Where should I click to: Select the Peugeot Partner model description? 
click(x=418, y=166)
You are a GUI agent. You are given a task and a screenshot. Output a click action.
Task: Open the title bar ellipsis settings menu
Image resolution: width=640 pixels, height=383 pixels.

Activity → Every record should be output precisely as it was given.

Exercise answer →
Where should I click to: Select the Peugeot Partner model description? 
click(x=418, y=166)
You are a GUI agent. You are given a task and a screenshot. Output a click action.
Task: Open the title bar ellipsis settings menu
Image resolution: width=640 pixels, height=383 pixels.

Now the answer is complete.